**WORK TO COMPLETE**
Please rewrite the records below, changing every "screenshot" to "screen capture" and keeping everything else the same. Leave the pictures out of your version.

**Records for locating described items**
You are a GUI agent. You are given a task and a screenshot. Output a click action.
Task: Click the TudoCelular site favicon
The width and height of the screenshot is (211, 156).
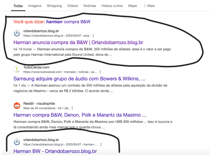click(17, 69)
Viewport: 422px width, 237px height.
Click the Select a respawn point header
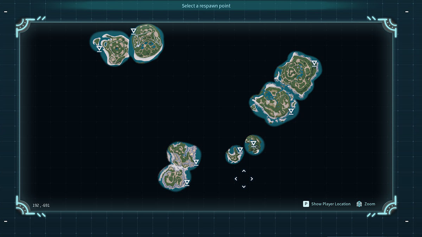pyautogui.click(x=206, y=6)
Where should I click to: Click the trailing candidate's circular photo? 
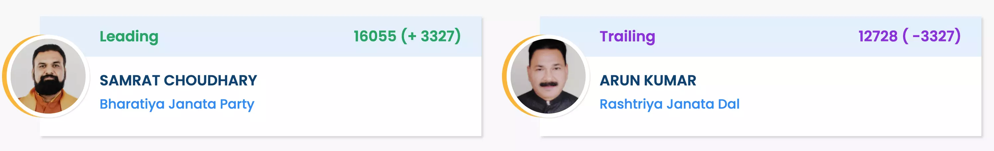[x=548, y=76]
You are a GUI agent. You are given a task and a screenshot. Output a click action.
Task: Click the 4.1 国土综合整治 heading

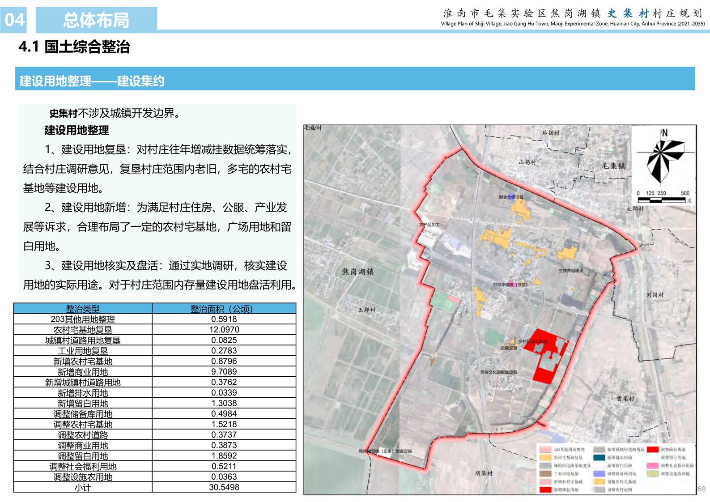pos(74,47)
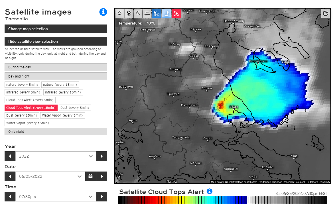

**TASK ANSWER**
You are a GUI agent. You are given a task and a screen capture. Output a click action.
Task: Click the TudoCelular site favicon
The width and height of the screen capture is (211, 156).
click(17, 69)
Viewport: 422px width, 237px height.
Click the Select a respawn point header
pyautogui.click(x=206, y=6)
Where should I click to: Click the trailing candidate's circular photo? 
[x=548, y=76]
You are a GUI agent. You are given a task and a screen capture. Output a click action.
Task: Click the 4.1 国土综合整治 heading

pos(74,47)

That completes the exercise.